エステサロン卸を展開するドクターリセラ (大阪市) は、 12本目の柱に育成したい通販事業で登録顧客数を6万人超に乗せた。 流通政策では電話業務 「ダイヤルエステ」 のシステムの構築と、 商品政策では通販限定美白クリーム 「スーパーホワイト」 の発売が好調を後押ししているという。 2009年度の総売上高 (約34億円) に関し、2ケタ成長を引き寄せた奥迫哲也社長に話を聞いた。
――卸と通販の兼業によって弊害はないのか。
奥迫 当社は卸専売と通販専売品と異なる商品を展開している。 そもそも通販事業は、 取扱サロンの顧客数と売上げの拡大を主目的としているため、 むしろ喜ばれている。 各女性の美容意識が高まったとはいえ、 エステサロンはいまだに敷居の高いイメージを持たれており、 なかなか市場拡大が難しい分野である。 TVCM放映のきっかけも、 全国各地で2カ月に1回開催しているオーナー会議にある。 会議では 「サロンが販売しやすいようなPRをしてもらいたい」 という声が非常に多かった。
――では、 転機はTVCMということに。
奥迫 正確には、 TVCMを作れるほど紹介したい商品が完成したことだろう。 強い抗菌作用が確認できた沖縄海洋深層水 「アルファグリックス」 を開発し、 01年にそれを配合した 「アクアヴィーナス」 シリーズを発売した。 また、 03年に発売した 「ドクターリセラ」 シリーズも事業拡大の転機と言える。 化粧品メーカーとしては後発なので、 通常のものでは勝負できない。 肌への結果にこだわった化粧品の開発に成功したことで、 その評判がサロンユーザーのクチコミを通して徐々にではあるが確実に広まっていった。 「ドクターリセラ」 シリーズを発売した年には、4人で創業した社員も40名、 売上げも15億円まで拡大した。

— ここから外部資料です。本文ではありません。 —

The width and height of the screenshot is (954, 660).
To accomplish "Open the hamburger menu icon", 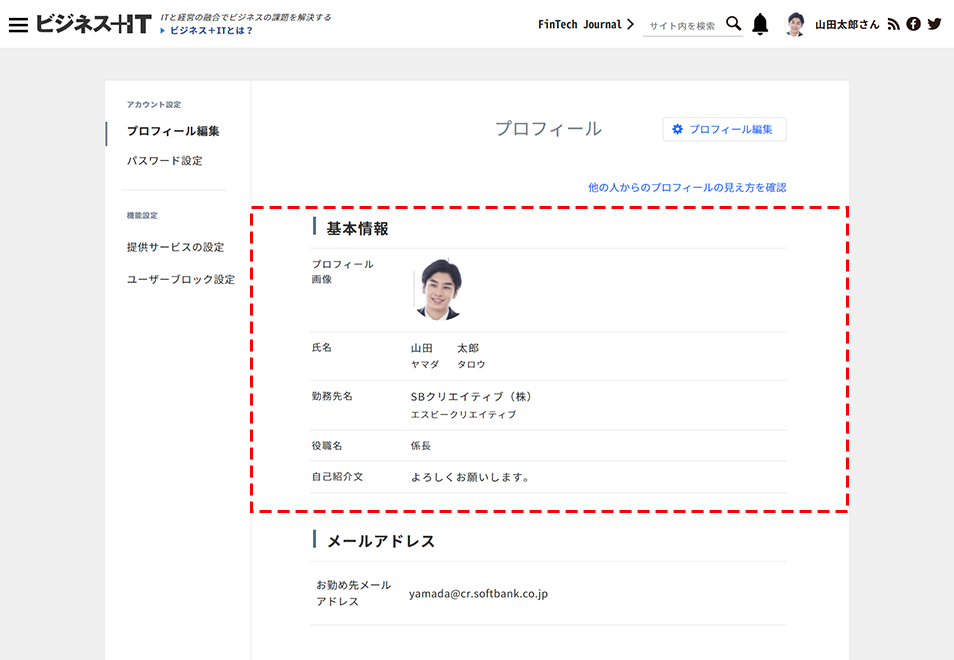I will tap(18, 23).
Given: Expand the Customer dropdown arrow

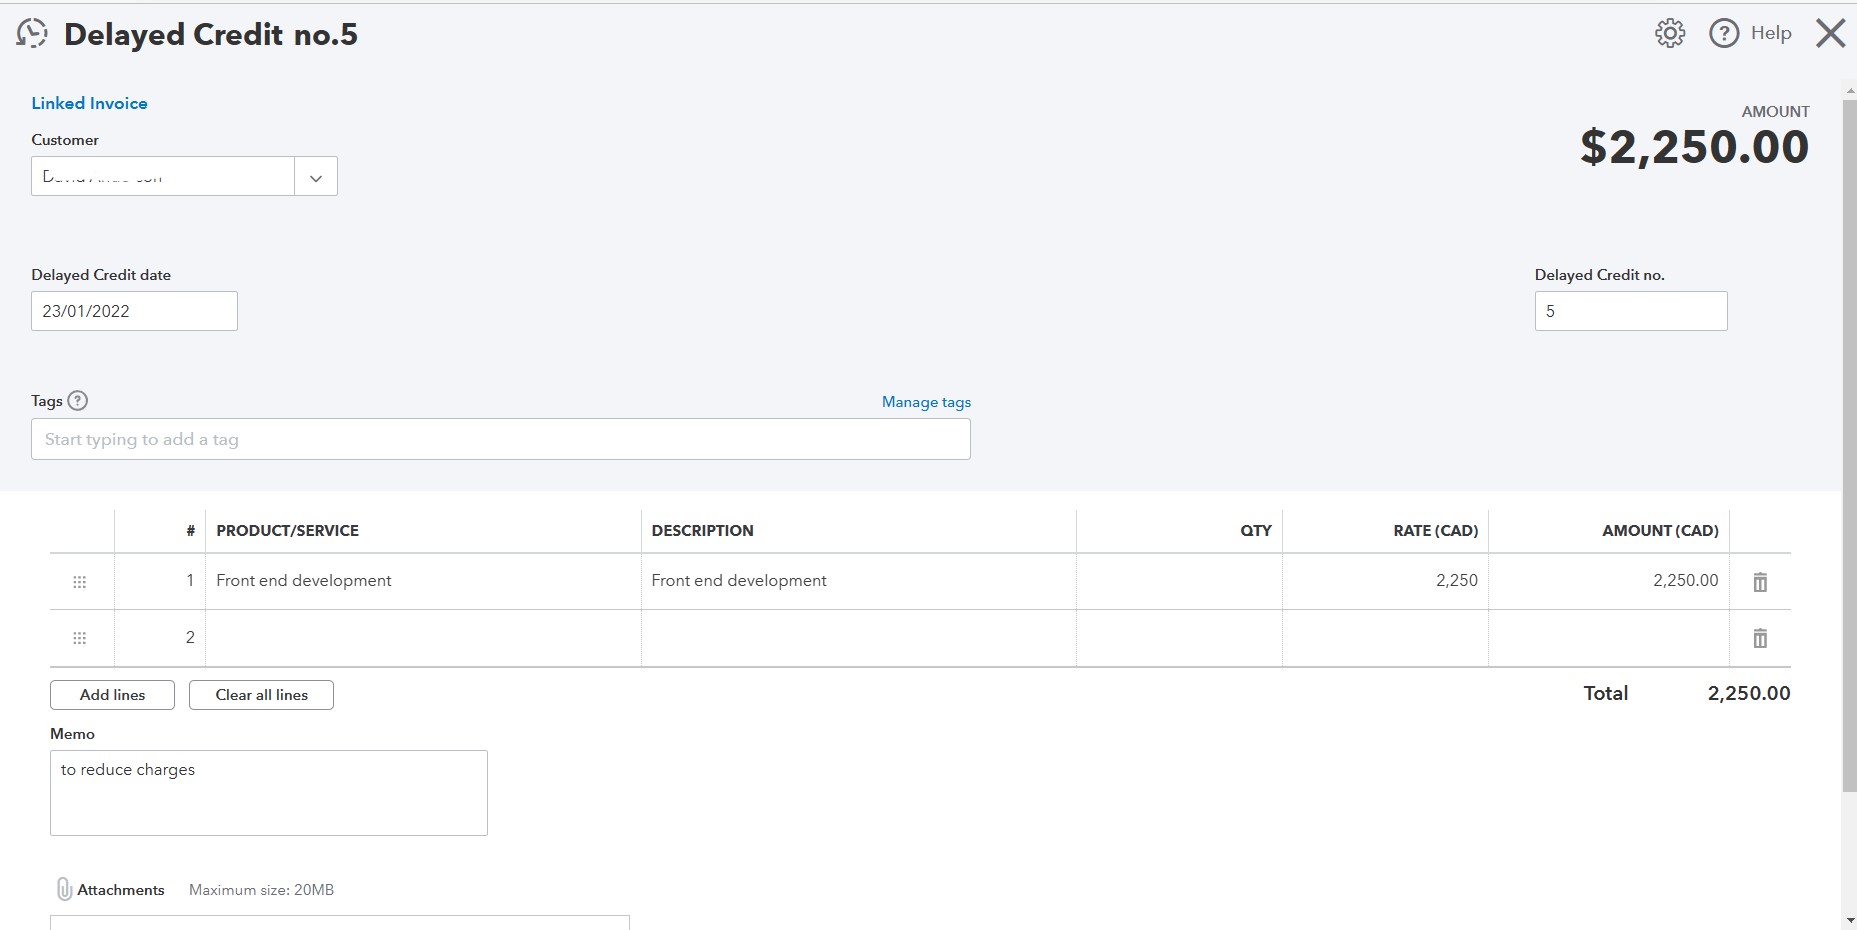Looking at the screenshot, I should pyautogui.click(x=316, y=177).

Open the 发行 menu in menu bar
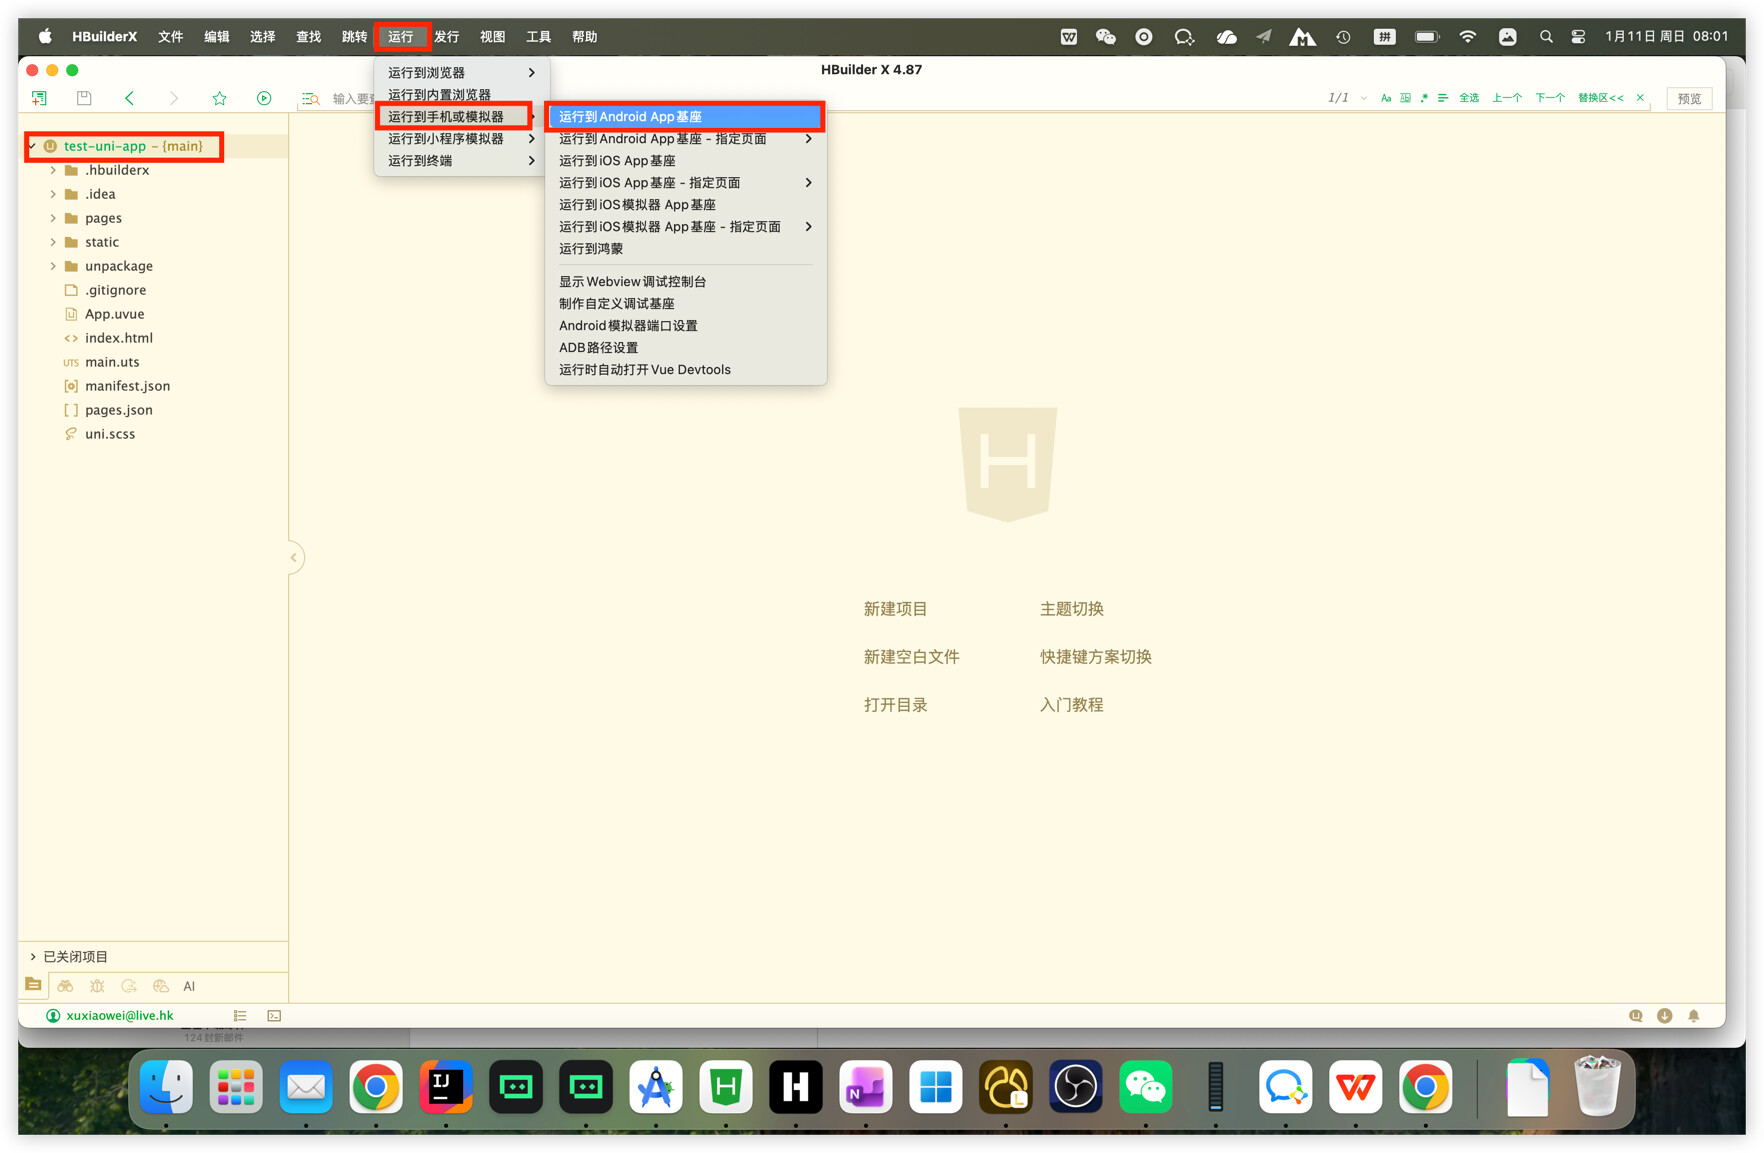447,37
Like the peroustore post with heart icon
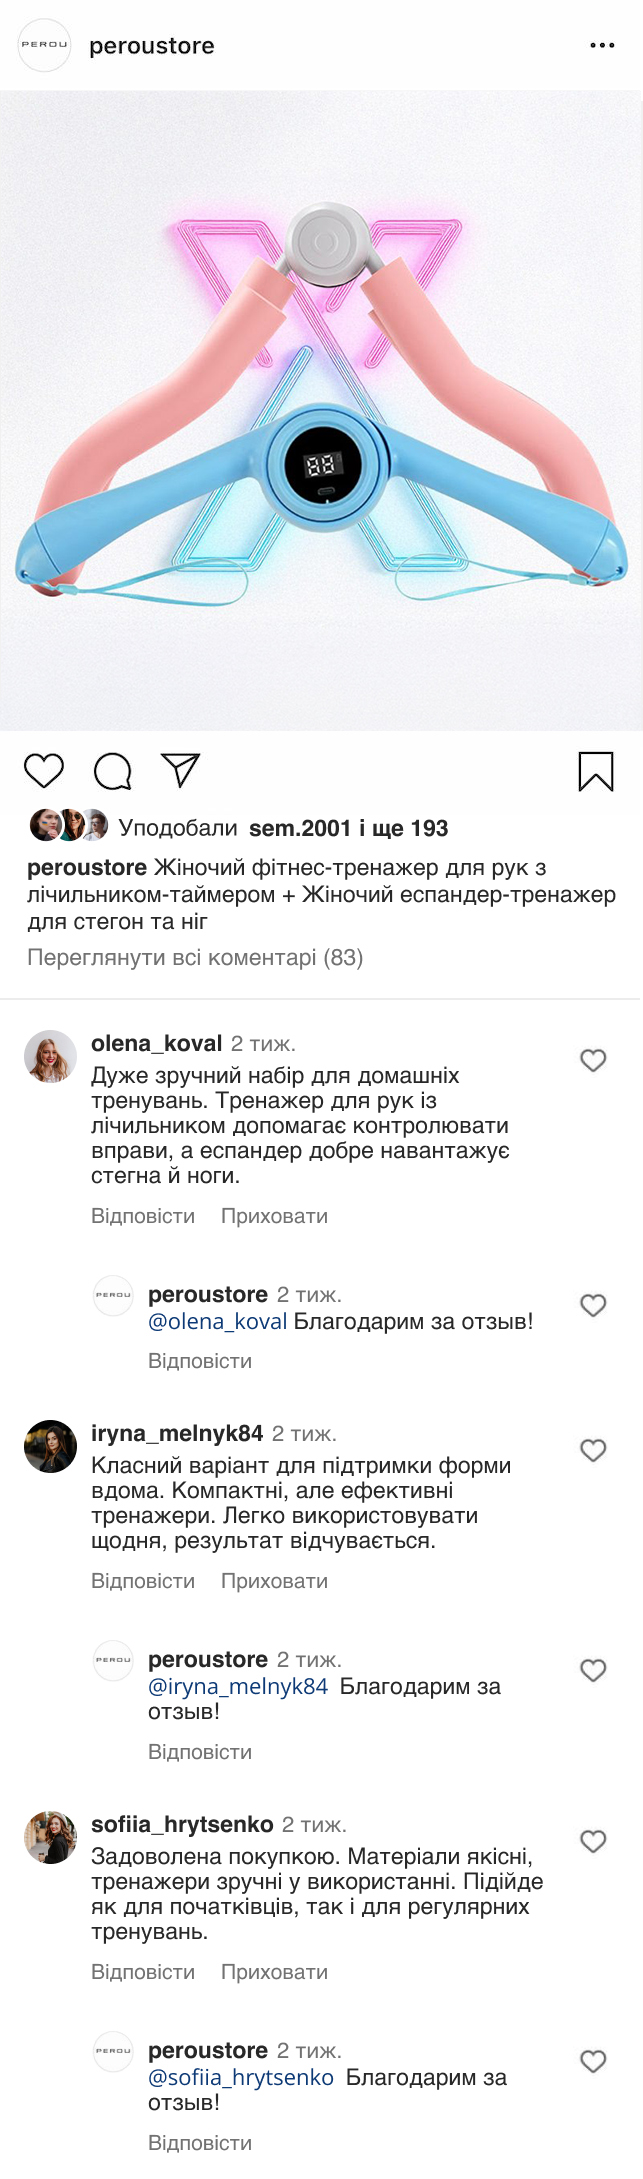 pyautogui.click(x=44, y=771)
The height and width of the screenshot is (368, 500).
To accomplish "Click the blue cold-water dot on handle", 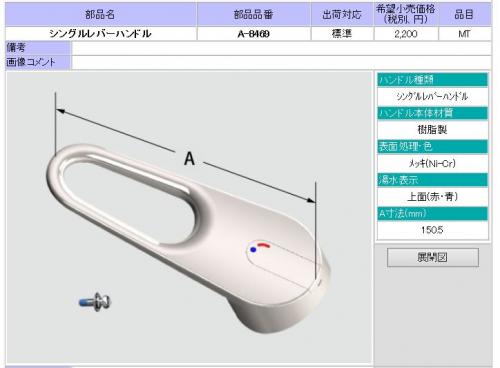I will pyautogui.click(x=253, y=249).
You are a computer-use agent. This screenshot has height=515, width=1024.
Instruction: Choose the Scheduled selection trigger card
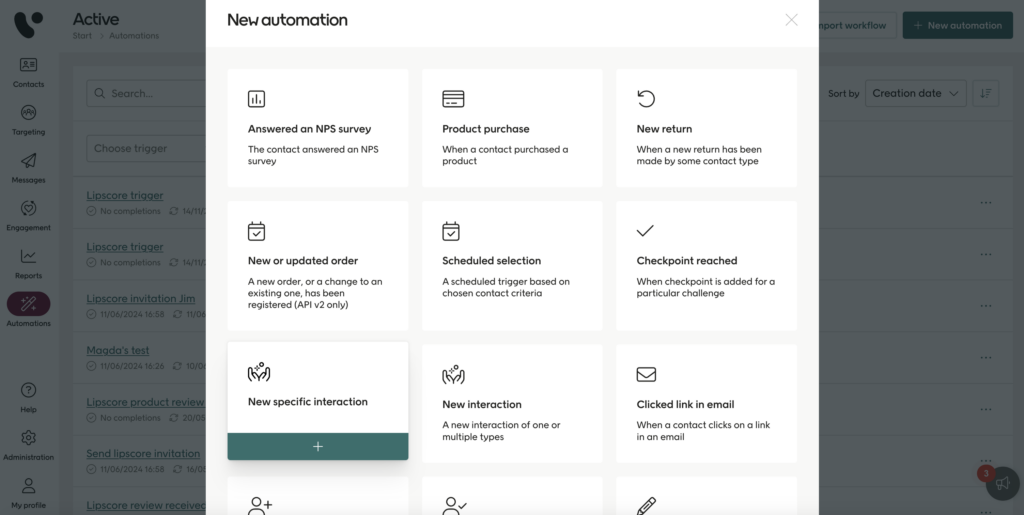point(511,265)
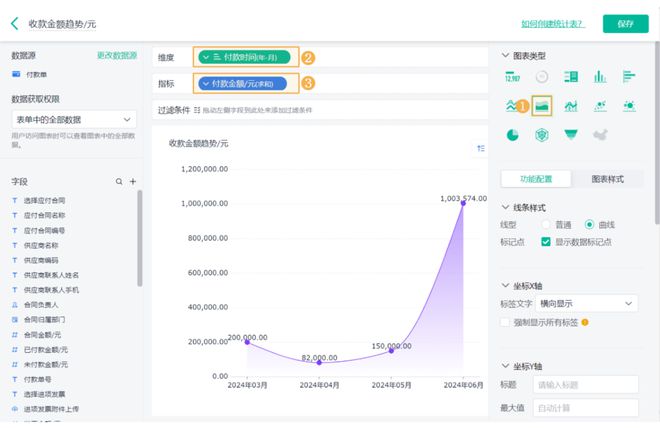
Task: Switch to the 功能配置 tab
Action: coord(536,179)
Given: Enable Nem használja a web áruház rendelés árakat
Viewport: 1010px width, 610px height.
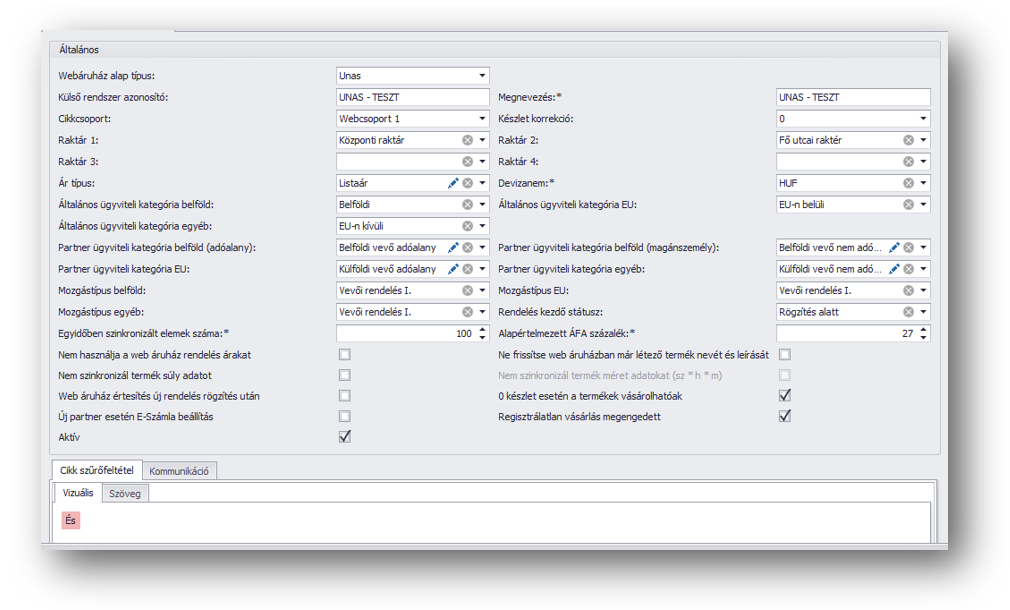Looking at the screenshot, I should pyautogui.click(x=344, y=354).
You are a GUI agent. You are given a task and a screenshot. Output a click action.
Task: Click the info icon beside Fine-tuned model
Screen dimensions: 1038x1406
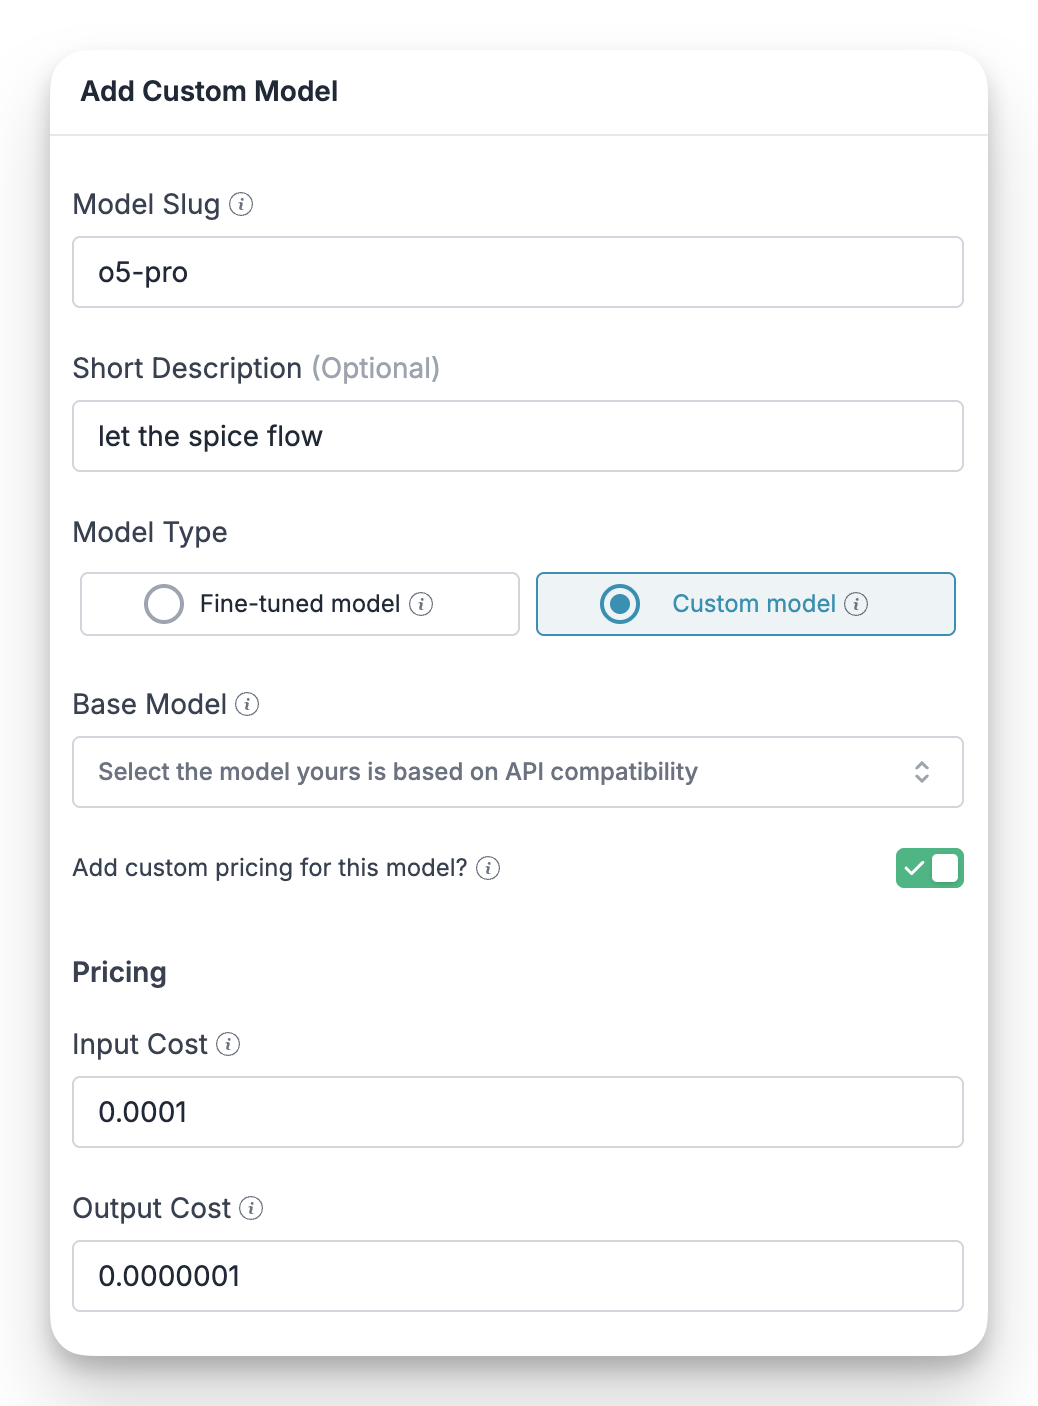[x=424, y=604]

その一方で、 社員の増加により、 社内体制の見直しと組織づくりの必要性が出てきた。 広告宣伝も控えて、 売上維持・向上と社員の質を高める教育に、 丸2年間費やした。 それまでは直営のアンテナサロンも積極的に出店してきたが、2~3年は成長を敢えて抑えて、 社内体制の改善を図った。 この2年間がなければ、 現在の成長はなかった。